Senior Digital Journalist

Eskom CEO De Ruyter apologises to the nation for load shedding

Says Eskom is struggling with additional generation capacity due to its old power stations.

With the country facing rolling blackouts due to Eskom’s inability to keep the lights on, CEO Andre de Ruyter on Thursday apologised to South Africans for the continued power cuts.

“I apologise to the nation for the hardship that we continue to inflict as a result of load shedding. But bear with us, we are working on this and of course, as a whole, South Africa is also procuring additional capacity, which we are in dire need of,” De Ruyter said in an interview with Talk Radio 702.

ALSO READ: Load shedding stage 2 to continue on Thursday

Since Tuesday Eskom has been implementing stage two load shedding due to breakdowns of generating units at its aging fleet of coal-fired power stations.

The power utility said stage two load shedding would last until Friday 10pm.

De Ruyter said Eskom was struggling with additional generation capacity due to its old power stations.

He said while they caught up on maintenance, load shedding would remain a reality for a number of years until the final unit at Kusile power station comes online by the end of 2023.

“I think capacity will remain constrained while we catch up on maintenance and while we add new capacity. That’s the hard reality I think we face,” he said.

“My chief operating officer and I are pushing the organisation as hard as we can. People are working extraordinary hours to bring units back.

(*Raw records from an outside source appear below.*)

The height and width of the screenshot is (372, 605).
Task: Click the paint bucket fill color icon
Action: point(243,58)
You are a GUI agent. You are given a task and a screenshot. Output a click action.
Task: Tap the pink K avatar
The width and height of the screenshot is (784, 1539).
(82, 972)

“But we simply cannot perform miracles overnight.”

Asked whether load shedding was due to Eskom’s lack of maintenance or poor management, De Ruyter said it was a combination of things causing power cuts.

“I think it’s a bit of all of the above, to be frank. I think what we have seen is that load shedding has regrettably now been with South Africans for the past 15 years. So this is not a new phenomenon. We have been working hard catching up on maintenance that had been deferred and postponed.

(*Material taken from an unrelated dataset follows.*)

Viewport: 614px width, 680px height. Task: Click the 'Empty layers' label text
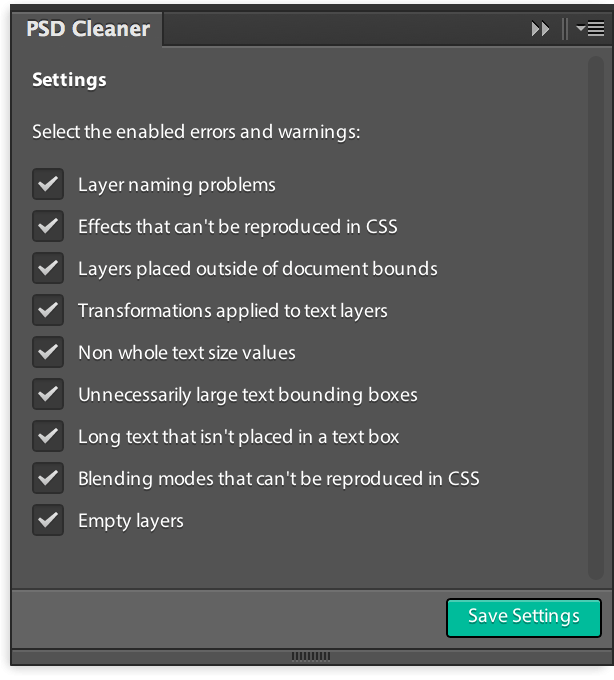coord(131,521)
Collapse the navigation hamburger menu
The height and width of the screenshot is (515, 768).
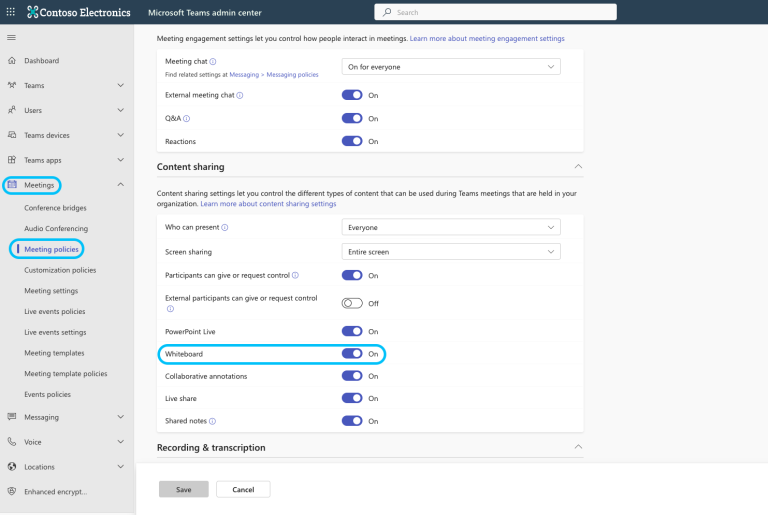point(12,37)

“When I assumed my role in January last year, we communicated that during this so-called reliability maintenance recovery programme, there would be an increase in the risk of load shedding while we do this maintenance.”

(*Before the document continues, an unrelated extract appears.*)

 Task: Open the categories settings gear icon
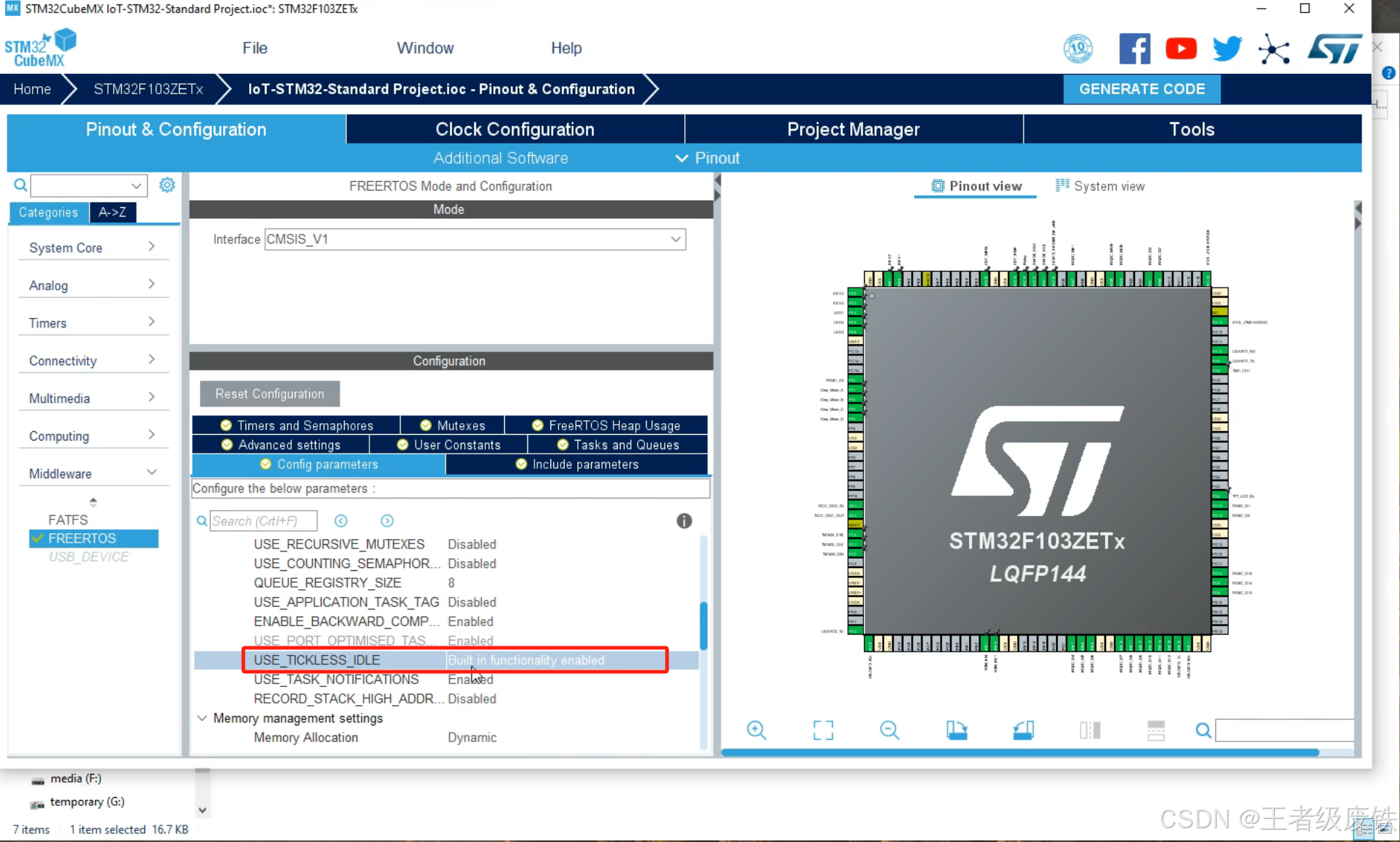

De Ruyter cleared of racism allegations

On Wednesday, the Eskom board cleared De Ruyter of allegations of racial discrimination, abuse of power and other irregularities following an investigation by advocate Ishmael Semenya.

The allegations were made by Eskom’s suspended chief procurement officer, Solly Tshitangano.

De Ruyter welcomed the investigation’s findings and denied Tshitangano’s claims that he was purging black executives at the parastatal.

“I think the matter has been fully ventilated and properly investigated. I welcome the findings that advocate Semenya made that the allegations are entirely baseless,” he said.

“I think people who know me and people who have worked with me will concur that I do not behave in a racist manner. In fact, this has been corroborated by the board and supported by my executive committee, which I certainly think is the most diverse team that I’ve worked with during my 30-year career.”